AIM OF THE TASK :: In the records below, quote the lines word for word, starting at the line that contains "Click the Storage column heading" and ending at the line that contains "tap(561, 401)", with both of those lines included.

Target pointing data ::
⟨

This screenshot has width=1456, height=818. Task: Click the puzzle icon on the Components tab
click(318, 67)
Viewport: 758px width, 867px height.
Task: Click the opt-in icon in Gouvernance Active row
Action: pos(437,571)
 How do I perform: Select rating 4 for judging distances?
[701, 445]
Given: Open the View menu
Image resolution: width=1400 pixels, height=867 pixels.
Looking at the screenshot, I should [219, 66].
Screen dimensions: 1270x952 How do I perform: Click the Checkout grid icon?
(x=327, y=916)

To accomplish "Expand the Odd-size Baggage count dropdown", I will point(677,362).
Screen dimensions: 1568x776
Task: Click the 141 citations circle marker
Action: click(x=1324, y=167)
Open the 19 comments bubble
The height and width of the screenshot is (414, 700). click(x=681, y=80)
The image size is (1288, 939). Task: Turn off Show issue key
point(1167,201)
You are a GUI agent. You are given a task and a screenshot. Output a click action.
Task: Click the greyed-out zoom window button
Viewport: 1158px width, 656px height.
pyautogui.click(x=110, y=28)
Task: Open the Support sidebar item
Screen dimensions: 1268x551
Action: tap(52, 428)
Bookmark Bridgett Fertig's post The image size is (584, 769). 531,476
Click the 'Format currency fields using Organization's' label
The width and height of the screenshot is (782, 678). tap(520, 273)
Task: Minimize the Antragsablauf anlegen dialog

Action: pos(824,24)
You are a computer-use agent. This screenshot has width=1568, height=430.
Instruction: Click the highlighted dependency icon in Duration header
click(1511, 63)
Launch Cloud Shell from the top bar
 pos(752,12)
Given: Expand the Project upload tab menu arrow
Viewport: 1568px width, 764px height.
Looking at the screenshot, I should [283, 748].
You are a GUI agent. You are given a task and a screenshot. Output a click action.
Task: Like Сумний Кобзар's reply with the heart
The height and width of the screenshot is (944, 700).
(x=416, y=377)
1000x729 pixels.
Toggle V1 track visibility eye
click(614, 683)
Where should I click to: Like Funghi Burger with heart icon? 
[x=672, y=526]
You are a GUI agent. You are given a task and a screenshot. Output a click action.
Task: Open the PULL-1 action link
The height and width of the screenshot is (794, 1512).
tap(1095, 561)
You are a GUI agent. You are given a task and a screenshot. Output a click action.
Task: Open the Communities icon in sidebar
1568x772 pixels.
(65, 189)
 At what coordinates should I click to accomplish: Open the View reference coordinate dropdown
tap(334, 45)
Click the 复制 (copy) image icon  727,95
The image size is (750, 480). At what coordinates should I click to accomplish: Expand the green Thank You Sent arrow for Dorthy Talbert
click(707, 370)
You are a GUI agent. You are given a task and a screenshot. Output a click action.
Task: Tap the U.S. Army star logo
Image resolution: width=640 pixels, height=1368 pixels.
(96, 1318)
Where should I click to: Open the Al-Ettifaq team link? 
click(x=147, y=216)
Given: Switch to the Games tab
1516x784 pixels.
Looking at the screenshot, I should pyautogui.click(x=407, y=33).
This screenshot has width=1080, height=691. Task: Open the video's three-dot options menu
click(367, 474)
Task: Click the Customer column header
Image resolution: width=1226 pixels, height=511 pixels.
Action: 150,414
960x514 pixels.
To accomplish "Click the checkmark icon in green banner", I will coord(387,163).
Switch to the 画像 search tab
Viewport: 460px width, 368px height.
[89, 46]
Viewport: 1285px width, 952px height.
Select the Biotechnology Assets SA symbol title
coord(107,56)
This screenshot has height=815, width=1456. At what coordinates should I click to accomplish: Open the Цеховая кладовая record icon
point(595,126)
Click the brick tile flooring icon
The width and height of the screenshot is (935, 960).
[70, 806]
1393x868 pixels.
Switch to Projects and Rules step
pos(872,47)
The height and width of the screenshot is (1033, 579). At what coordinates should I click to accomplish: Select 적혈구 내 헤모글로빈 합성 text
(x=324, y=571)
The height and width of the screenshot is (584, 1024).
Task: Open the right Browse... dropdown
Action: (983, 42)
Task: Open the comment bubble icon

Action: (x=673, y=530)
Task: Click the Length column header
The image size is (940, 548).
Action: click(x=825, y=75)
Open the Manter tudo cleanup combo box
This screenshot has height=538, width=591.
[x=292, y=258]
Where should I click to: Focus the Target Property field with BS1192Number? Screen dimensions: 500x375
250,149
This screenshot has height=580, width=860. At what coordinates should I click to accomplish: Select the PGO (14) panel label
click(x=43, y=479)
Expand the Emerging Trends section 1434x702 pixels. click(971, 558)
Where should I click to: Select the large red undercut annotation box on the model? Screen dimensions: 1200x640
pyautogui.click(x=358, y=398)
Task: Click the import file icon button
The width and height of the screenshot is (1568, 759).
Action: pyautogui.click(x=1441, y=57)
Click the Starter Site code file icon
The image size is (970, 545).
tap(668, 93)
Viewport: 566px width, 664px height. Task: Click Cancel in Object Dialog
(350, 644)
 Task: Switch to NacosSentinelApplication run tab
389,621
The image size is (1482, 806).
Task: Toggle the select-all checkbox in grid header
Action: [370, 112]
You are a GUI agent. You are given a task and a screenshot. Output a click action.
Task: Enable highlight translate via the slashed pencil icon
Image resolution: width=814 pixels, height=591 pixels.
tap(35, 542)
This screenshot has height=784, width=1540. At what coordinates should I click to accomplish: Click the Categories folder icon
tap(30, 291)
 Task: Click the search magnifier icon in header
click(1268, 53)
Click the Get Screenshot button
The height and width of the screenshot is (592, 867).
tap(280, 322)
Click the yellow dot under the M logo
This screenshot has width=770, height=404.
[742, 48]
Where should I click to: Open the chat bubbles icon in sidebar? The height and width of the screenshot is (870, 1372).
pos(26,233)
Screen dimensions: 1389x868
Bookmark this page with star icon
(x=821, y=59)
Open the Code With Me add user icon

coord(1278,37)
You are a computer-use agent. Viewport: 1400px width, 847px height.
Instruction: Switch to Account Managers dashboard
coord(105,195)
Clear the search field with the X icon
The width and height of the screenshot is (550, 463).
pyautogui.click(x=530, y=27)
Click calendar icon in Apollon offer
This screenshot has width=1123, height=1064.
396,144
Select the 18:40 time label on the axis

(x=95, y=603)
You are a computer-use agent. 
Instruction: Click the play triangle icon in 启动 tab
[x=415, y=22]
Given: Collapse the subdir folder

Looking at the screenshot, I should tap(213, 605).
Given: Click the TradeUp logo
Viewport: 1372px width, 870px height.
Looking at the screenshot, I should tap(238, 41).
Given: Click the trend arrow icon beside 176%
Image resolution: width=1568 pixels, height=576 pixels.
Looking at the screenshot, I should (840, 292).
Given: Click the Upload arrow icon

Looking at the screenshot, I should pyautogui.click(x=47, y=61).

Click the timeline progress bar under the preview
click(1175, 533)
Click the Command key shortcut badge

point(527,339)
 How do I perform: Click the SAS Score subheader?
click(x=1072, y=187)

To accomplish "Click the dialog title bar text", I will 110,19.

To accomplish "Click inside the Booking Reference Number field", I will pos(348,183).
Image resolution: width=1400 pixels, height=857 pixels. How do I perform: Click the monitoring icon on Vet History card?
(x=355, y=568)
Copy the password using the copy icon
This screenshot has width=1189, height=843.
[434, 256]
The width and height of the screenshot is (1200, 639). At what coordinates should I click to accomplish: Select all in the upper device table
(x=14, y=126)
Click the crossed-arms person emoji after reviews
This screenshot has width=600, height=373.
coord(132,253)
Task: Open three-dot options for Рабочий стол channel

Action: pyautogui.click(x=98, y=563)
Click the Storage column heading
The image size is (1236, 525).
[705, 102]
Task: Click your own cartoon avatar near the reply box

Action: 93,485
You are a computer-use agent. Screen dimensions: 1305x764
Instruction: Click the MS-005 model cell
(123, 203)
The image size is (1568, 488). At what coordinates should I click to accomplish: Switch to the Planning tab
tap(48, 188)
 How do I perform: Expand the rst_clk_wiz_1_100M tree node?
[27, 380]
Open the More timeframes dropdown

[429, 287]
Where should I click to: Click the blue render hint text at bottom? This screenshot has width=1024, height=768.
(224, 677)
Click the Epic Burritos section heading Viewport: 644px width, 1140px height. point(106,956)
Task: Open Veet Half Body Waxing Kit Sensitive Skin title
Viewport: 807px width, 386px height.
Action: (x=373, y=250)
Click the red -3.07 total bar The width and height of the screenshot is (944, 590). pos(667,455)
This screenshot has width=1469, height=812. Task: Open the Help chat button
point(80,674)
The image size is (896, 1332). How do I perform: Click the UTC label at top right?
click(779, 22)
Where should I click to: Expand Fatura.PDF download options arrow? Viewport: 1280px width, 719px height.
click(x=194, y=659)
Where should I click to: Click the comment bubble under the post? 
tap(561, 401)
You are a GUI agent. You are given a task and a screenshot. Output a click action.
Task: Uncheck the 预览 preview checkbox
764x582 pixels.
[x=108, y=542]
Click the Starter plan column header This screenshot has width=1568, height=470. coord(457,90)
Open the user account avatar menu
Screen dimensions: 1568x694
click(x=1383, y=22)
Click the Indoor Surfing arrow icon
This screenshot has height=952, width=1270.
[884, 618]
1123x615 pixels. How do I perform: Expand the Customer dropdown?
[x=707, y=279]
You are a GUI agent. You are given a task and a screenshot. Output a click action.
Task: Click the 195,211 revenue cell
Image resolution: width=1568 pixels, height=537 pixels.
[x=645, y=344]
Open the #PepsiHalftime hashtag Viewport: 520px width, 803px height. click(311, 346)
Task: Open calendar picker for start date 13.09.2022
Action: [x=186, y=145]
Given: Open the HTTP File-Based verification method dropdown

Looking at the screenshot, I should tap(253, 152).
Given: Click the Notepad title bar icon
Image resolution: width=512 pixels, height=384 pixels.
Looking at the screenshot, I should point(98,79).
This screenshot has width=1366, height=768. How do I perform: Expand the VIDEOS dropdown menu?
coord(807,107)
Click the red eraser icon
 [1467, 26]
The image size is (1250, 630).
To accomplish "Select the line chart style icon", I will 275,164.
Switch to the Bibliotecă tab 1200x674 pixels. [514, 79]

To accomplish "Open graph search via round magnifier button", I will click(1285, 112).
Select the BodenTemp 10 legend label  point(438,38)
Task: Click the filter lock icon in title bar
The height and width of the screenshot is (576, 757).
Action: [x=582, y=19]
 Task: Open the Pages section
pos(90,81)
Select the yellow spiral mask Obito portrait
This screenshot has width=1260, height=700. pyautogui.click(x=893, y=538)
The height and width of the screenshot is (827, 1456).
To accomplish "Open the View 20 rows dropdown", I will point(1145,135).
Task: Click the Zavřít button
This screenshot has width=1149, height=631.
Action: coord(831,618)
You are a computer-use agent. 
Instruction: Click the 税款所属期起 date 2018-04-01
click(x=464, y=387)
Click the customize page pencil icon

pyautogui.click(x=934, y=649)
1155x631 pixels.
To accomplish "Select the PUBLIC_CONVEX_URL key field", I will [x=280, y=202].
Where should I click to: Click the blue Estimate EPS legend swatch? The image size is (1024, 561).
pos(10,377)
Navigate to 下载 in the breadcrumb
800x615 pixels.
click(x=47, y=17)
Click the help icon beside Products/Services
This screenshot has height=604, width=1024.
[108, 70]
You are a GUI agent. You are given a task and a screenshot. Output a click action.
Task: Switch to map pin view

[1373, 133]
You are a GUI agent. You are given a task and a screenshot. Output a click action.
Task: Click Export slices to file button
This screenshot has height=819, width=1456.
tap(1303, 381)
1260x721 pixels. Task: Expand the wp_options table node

⟩

TASK ANSWER ::
Click the Storage column heading
The image size is (1236, 525).
[705, 102]
Task: Click your own cartoon avatar near the reply box

Action: 93,485
You are a computer-use agent. Screen dimensions: 1305x764
Instruction: Click the MS-005 model cell
(123, 203)
The image size is (1568, 488). At what coordinates should I click to accomplish: Switch to the Planning tab
tap(48, 188)
 How do I perform: Expand the rst_clk_wiz_1_100M tree node?
[27, 380]
Open the More timeframes dropdown

[429, 287]
Where should I click to: Click the blue render hint text at bottom? This screenshot has width=1024, height=768.
(224, 677)
Click the Epic Burritos section heading Viewport: 644px width, 1140px height. point(106,956)
Task: Open Veet Half Body Waxing Kit Sensitive Skin title
Viewport: 807px width, 386px height.
Action: (x=373, y=250)
Click the red -3.07 total bar The width and height of the screenshot is (944, 590). pos(667,455)
This screenshot has width=1469, height=812. Task: Open the Help chat button
point(80,674)
The image size is (896, 1332). How do I perform: Click the UTC label at top right?
click(779, 22)
Where should I click to: Expand Fatura.PDF download options arrow? Viewport: 1280px width, 719px height.
click(x=194, y=659)
Where should I click to: Click the comment bubble under the post? 
tap(561, 401)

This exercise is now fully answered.